1. Grief is isolating – I am not an isolated person: I have family, friends and support around me. I also have people around me grieving the same people too. But I wouldn't say it's something you can really share. It is so personal and something I almost feel protective around. Relationships are unique and your experience of letting go of that person must therefore be unique. This can be extremely painful and make you feel very lonely. Feeling sad can make you want to withdraw, especially when you feel like people just want you to be ok again and you’re just not. It can also be hard for people close to you to understand, it can be hard to support someone with a bubble round them, but I think that bubble is necessary protection for our grief for a bit at least, which means it simply is isolating.

2. Grief is visceral – I heard a psychotherapist say “grief feels like fear” and I totally agree with that. It comes with heightened anxiety and can take over your body, tense your jaw and churn your gut in particular. It is therefore really an embodied feeling, which can mean back pain, stiffness, upset stomach as well as anger and bubbling frustration. Another bereavement specialist told me “you can’t deal with anxiety cognitively” and this was so helpful a reminder that our bodies are our minds and vice versa. The routes out of anxiety for me are the same that are helpful for managing symptoms of grief - Yoga, massage, acupuncture, running, hugging (see Erika’s blog on oxytocin for reasons this helps so much), meditating, talking, sleeping, playing hide and seek with a toddler…

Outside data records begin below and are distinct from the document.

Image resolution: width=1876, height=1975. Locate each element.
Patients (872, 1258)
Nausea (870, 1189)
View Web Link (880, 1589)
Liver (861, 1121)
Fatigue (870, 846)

3. Grief is unavoidable – Grief comes with death so is unavoidable for that reason. But I also say this in that grief is something you actually do have to go through when you experience death. Early on a friend told me "No one escapes the full grief experience " and this has chimed with a lot of anecdotal evidence from, for example, interviewees on Griefcast who tried to avoid the experience and it comes back to haunt them later on. But it’s not something you go through then finish! It’s something that you have to create space for in your life, to examine and process and ultimately to learn to live with. Grief changes you and you have to adapt to absorb those changes.

4 Grief is not all bad – if you said this to me on some days I would feel like punching you! I sometimes feel like that is untrue, but in my more rational frame of mind I see it like any injury - if you attend to it, if you go into it and explore it you can learn a lot about yourself and life. If you just numb the pain then it will just hide there and give you greater trouble down the line. Grief is a sign that you have really loved and that is what makes life worthwhile, so if you can bear to let the process happen it can help ground you in your priorities and focus on what really matters.

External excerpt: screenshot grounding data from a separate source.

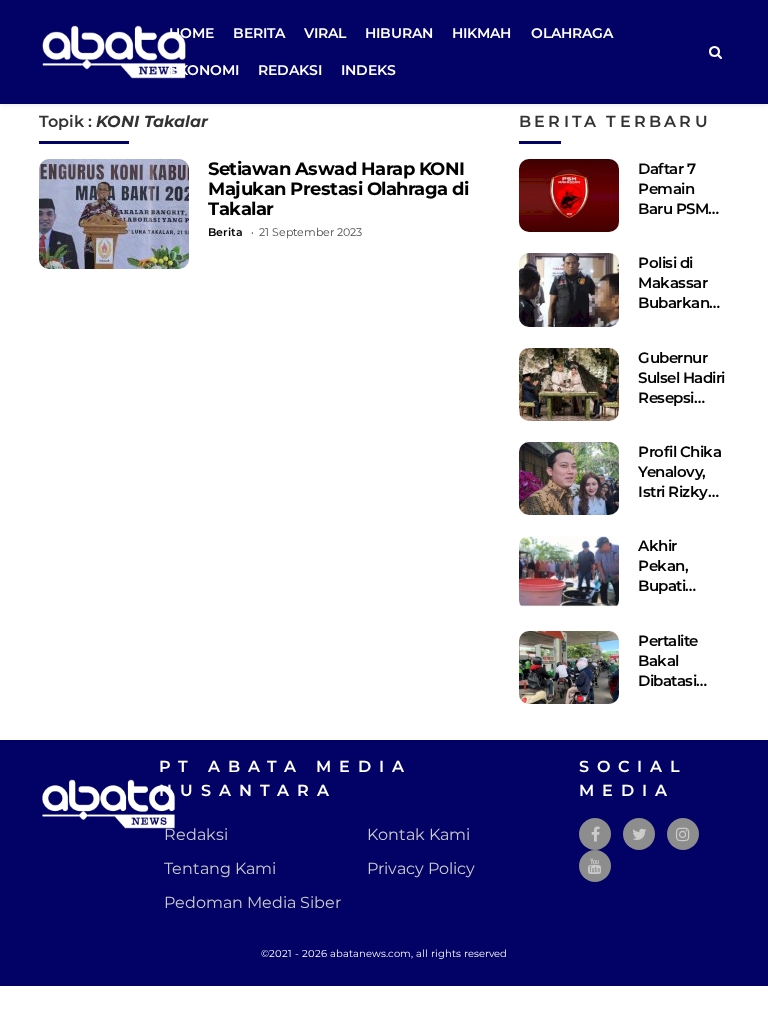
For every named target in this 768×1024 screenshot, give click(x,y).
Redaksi (290, 70)
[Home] (715, 52)
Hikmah (481, 33)
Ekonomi (204, 70)
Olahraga (572, 33)
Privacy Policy (421, 868)
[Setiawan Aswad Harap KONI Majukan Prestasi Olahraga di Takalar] (114, 214)
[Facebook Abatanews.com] (595, 834)
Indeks (368, 70)
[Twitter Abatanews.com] (639, 834)
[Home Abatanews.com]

5. Grief is Really F*&£$ing hard!! – Because it's isolating, because it’s visceral, because it’s unavoidable and even because it’s not all bad (really you’d rather have them back!) – all these things and the adapting to the change the loss brings make grief hard. It is a complex beast, it’s absorbing and intense at times. It is like childbirth and chronic pain, these are things that everyone acknowledges are tough and painful, but until you experience them yourself you won't really ‘get it’.

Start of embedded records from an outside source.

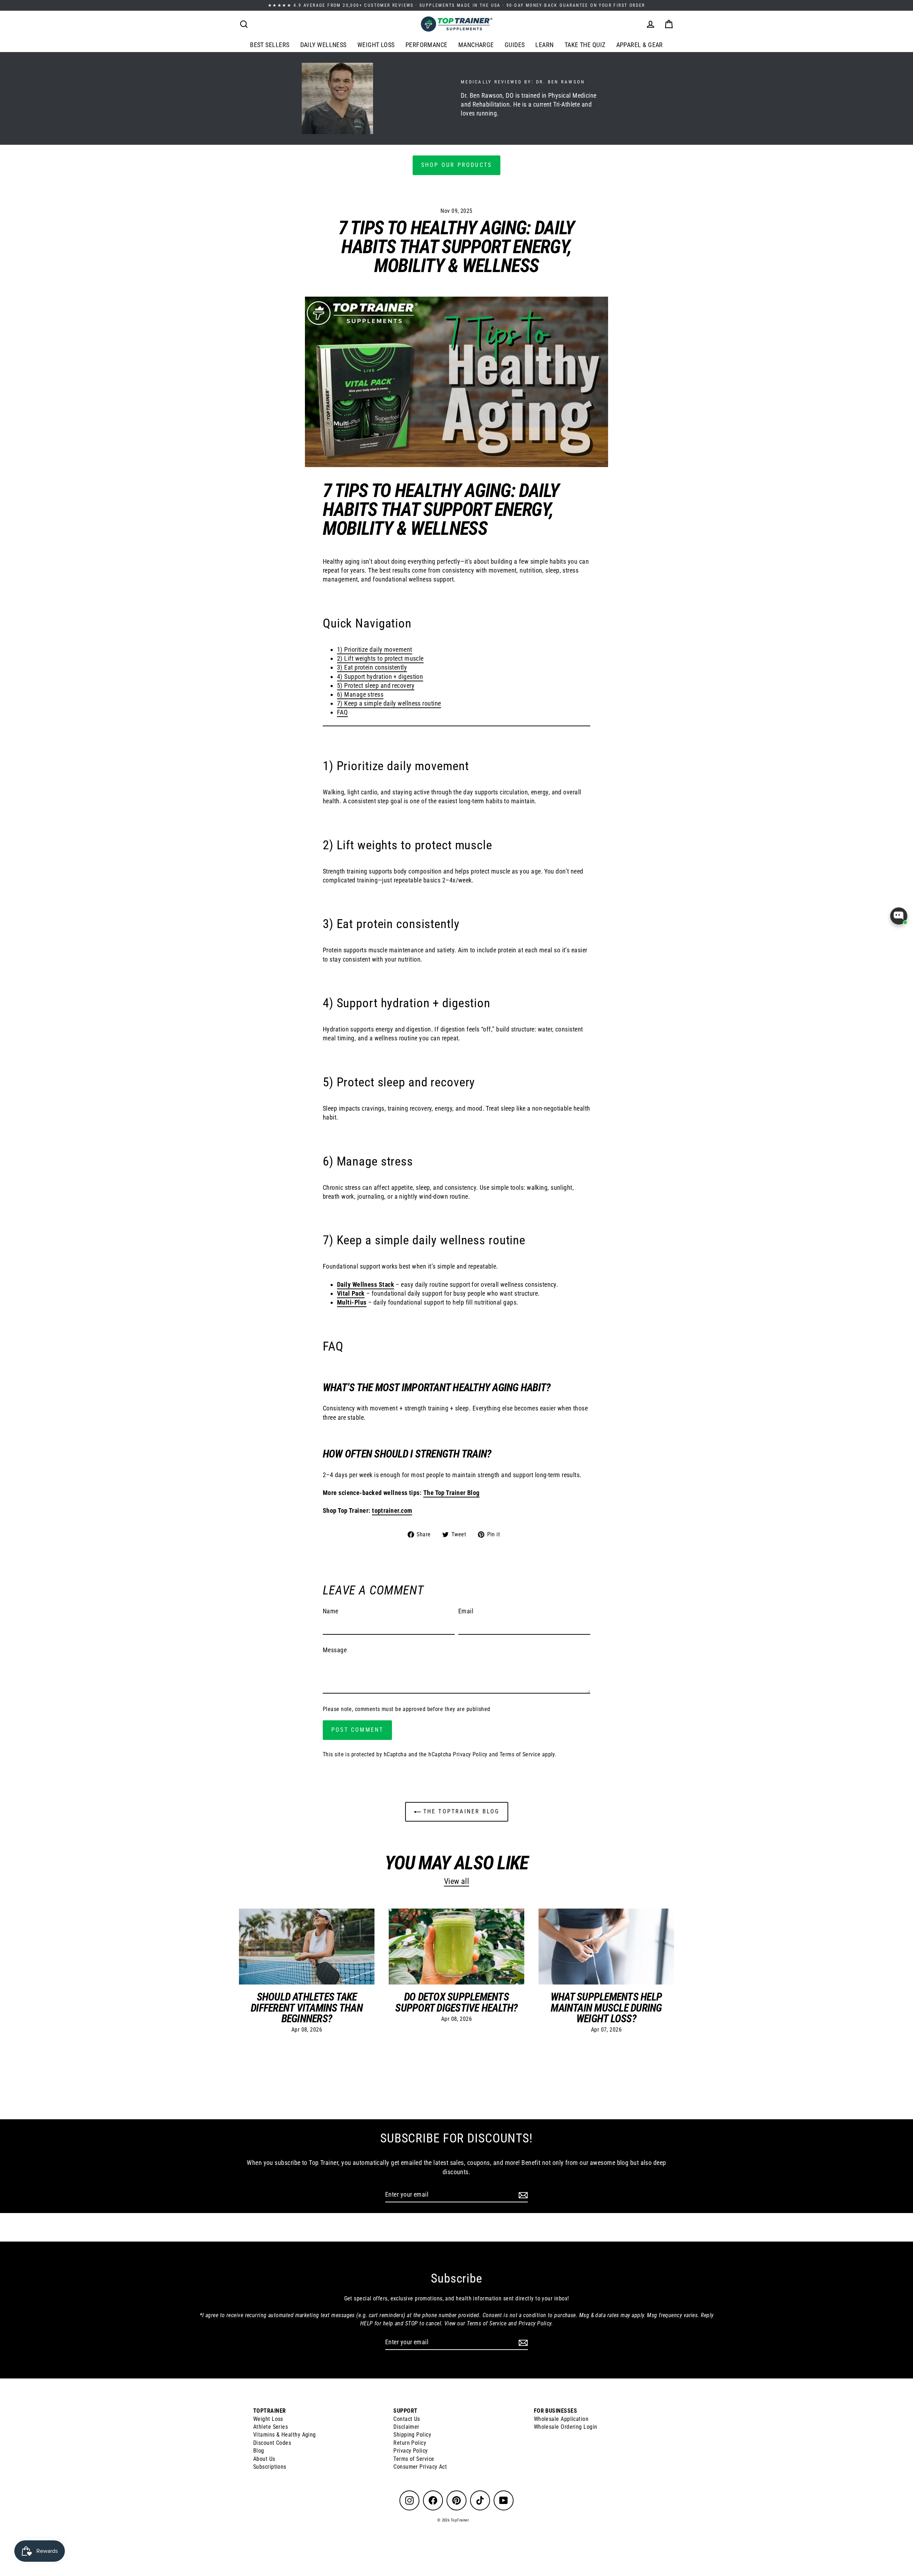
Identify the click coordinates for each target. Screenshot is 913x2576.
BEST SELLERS (269, 44)
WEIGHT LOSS (376, 44)
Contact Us (406, 2419)
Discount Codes (272, 2442)
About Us (264, 2458)
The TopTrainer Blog (460, 1811)
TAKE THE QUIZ (585, 44)
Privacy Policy (470, 1754)
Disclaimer (406, 2426)
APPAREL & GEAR (639, 44)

I wanted to share these experiences as I have found it helpful to hear other experiences, particularly through listening to Griefcast and also through Griefworks. While it is such an individual journey, there are so many common aspects, emotions, tensions and challenges. I have found solidarity, understanding and support through these channels and they’ve helped me make sense of some of the reactions I’ve had, which is invaluable on this confusing, anxious, sad and important journey.